リハビリを終えて部屋に戻って来た時、部屋の入り口入ったところでその「謎の老人」とバッタリ出逢いました。
その老人は杖を突いて歩く小柄な老人で背広を着ていて私たちを優先させて後から隣のブロックへ入って行きました(その後何度も顔を見る機会がありましたが、眼光鋭く頭髪はオールバックにきめていました)。
良く分からないのが何故こんなパジャマ姿でない人が面会でもないし私と同じ病室へ入って行ったのか疑問が残ったままでした。
私の隣りのブロックでもあるし、関心があったので暫し観察することにした。
驚いたことにこの老人は自由に病院内を杖で歩き回っていることでした(普通は見守りが必要・・・でも後で分かったのは病院が問題なしと判断すればそれも必要ない・・・院内に限ってのことだが)。
いつだったか忘れましたが電話が掛かって来て(室内では発信はおろか受信も禁止)小さな声で電話していた(本人は禁止を知っているようで同部屋の3人にも聞こえるように10分が限度だからな、と言うように相手に言っていた・・・これは嘘も方便です)。
その時何の数字だか分らないけれど8%だと不味い、学会の要望で7%未満にしろと指示。
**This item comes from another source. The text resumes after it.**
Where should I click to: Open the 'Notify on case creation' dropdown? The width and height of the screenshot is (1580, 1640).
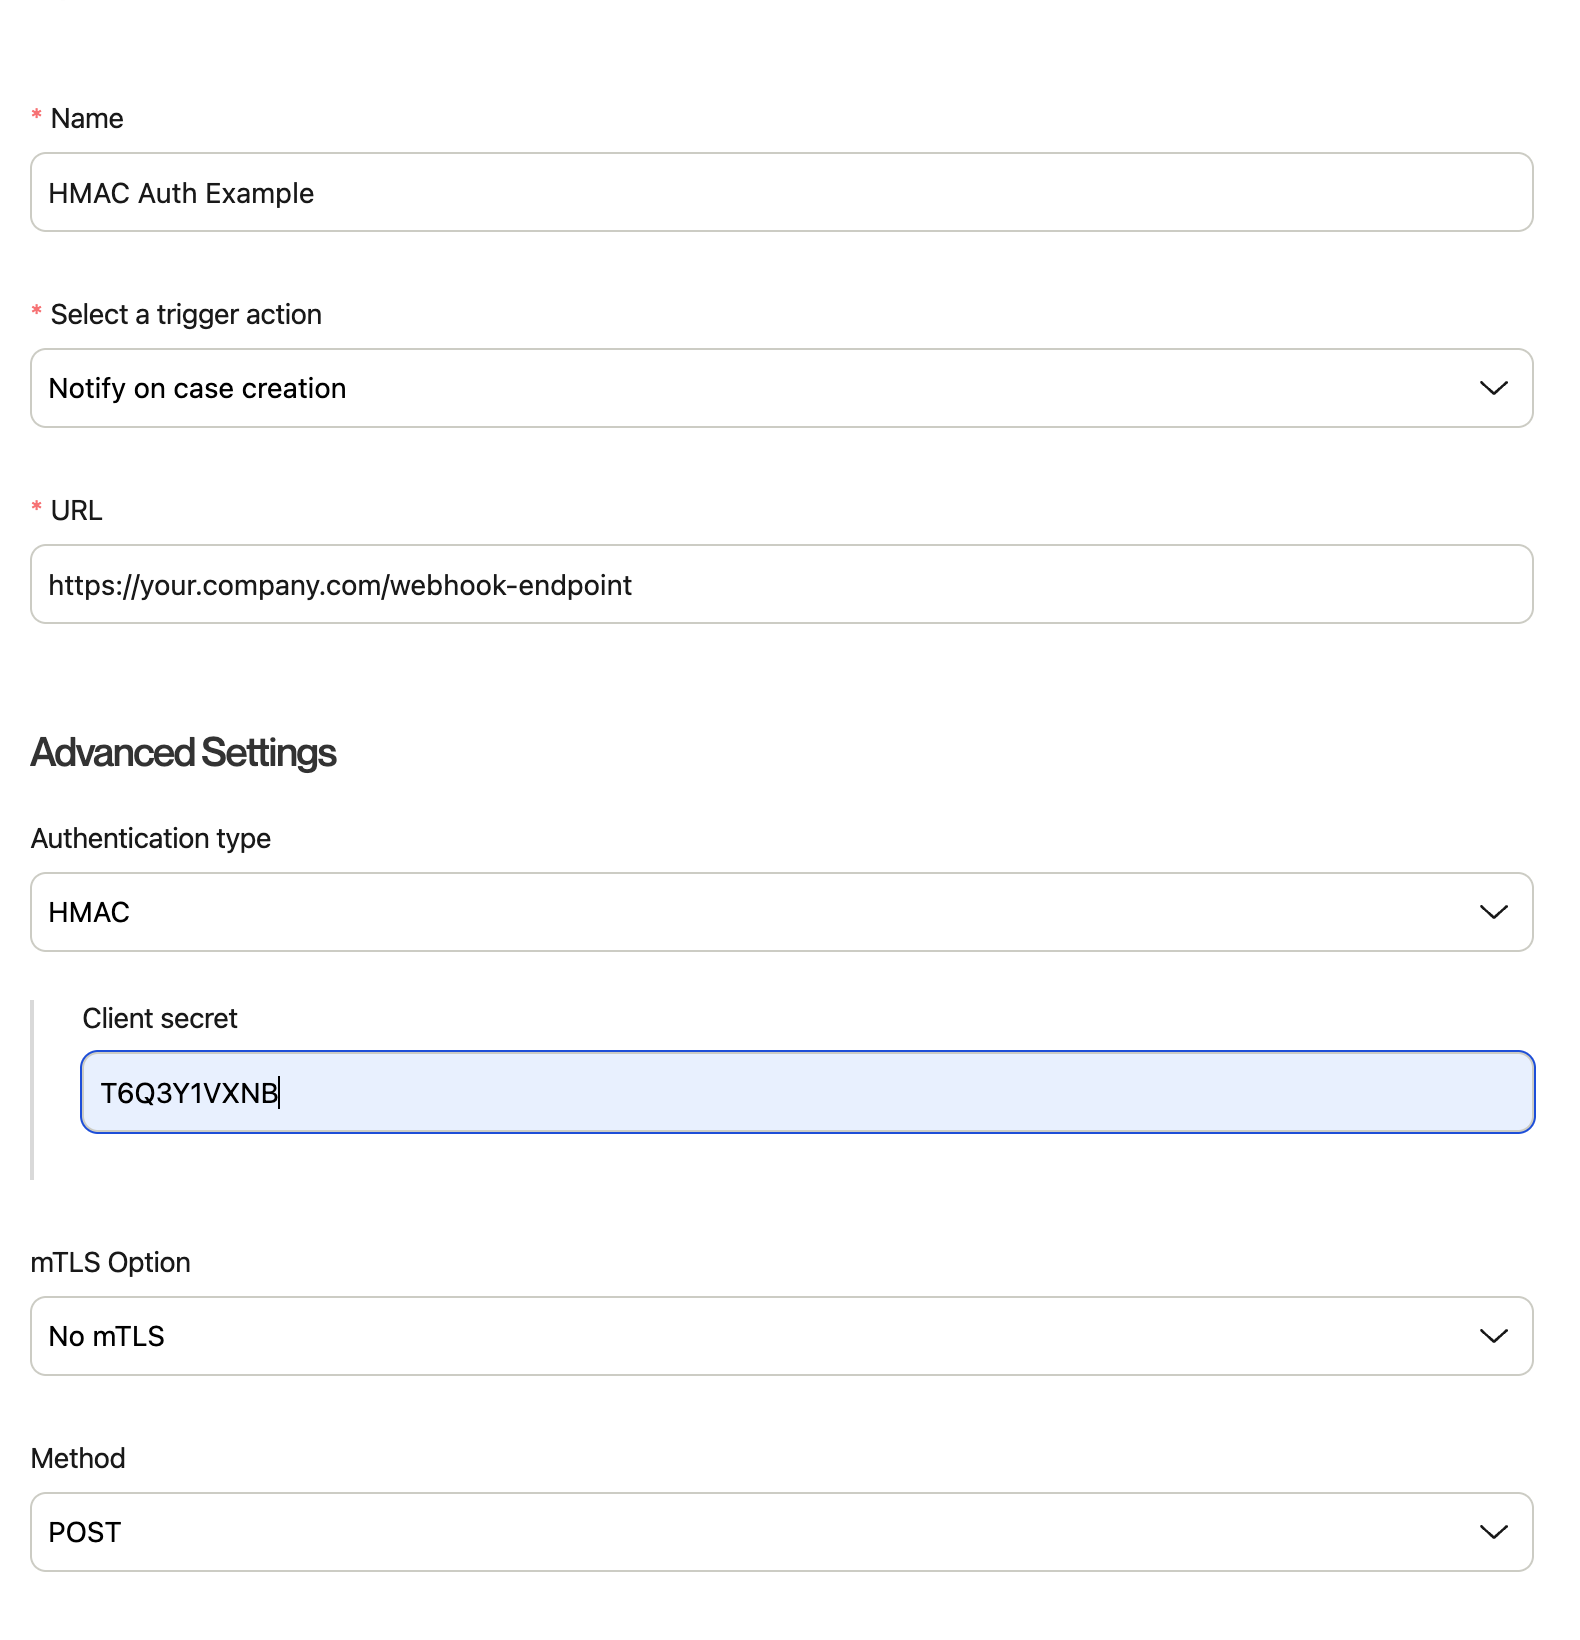(780, 388)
後日の電話で7.4%で決着した、と話していた・・・仕方がないのでそれで行こう、と決断したようだ。
本人の話によると県内でのメガソーラーを計画(函南、静岡、島田等と聞こえた)。
契約書は(謎の)老人の名前でするなと何度もダメ押ししていた。
このメガソーラーの完成が本人の最後の仕事のようだ。
退院控えてのある日驚いたことに見守りを付けて退院後入居するアパートの確認をしたり近くの家具屋にタクシーで出掛けてベッドを探したりとやることがハチャメチャ・・・常識では考えられない。
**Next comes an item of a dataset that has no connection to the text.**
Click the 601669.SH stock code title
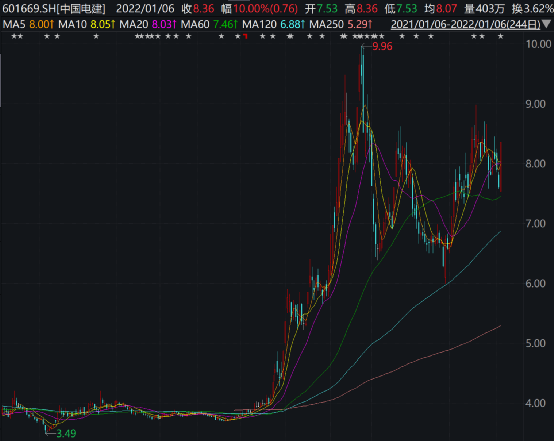This screenshot has width=554, height=441. (29, 8)
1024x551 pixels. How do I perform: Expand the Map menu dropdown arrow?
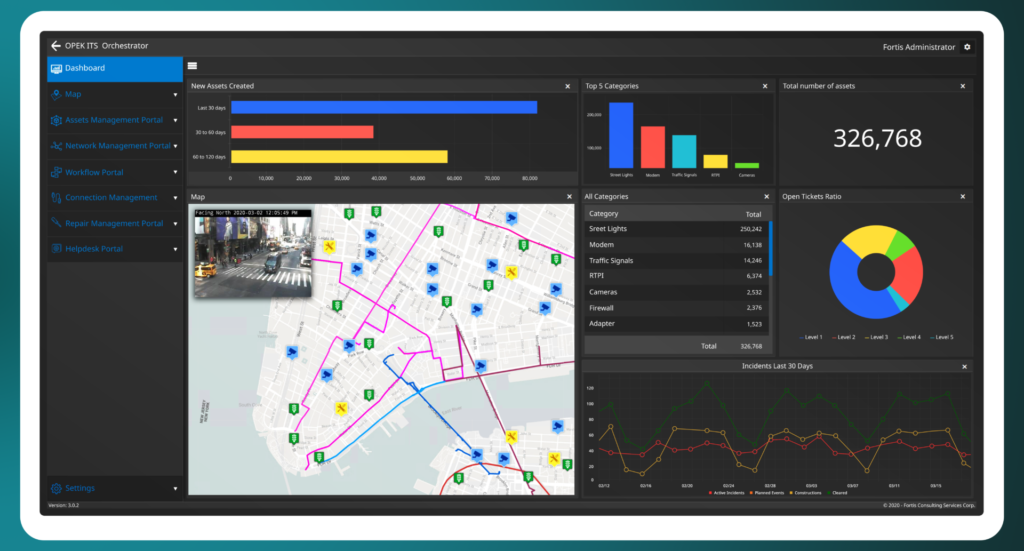(175, 95)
これは相当の人物で病院でも断り切れないモノだと知った次第。
本人はガンを患って退院後転倒してどこかを骨折したらしくここに入院してもう2年になると言う牢名主のような人物。
ガンの抗生剤投与で今でも指は冷たく血中酸素濃度が測れないとこぼしていた。
入院に当たって持ち込み禁止のモノが刃物(ハサミ・T字型の髭剃り(電気シェーバーはOK)、何故か耳かきもダメだそうで・・・私は4ヶ月以上耳かきが出来ない状態だったので退院後真っ先に耳かきをした・・・ビックリするほど大量の耳糞が出て来た・・・医者が言っていた耳糞は自然に落ちて来るのは嘘だ、と私は確信した。
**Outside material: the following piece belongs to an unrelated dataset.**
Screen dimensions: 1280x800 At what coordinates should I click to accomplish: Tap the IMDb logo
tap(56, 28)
耳かきをして耳糞が完全に蓋をしていて聞こえも悪かったのでこれで一安心。
話し戻してこの老人は退院後アパートに住むようだが住まいやモノには関心ないようで兎に角最後の仕事をやり遂げることだけが望みのようだ。
先の熱海の土石流事故を気にしているような話をしていたので何か関係あるのかな・・・。
その後、謎の老人は何事もなかったかの様に退院して行った。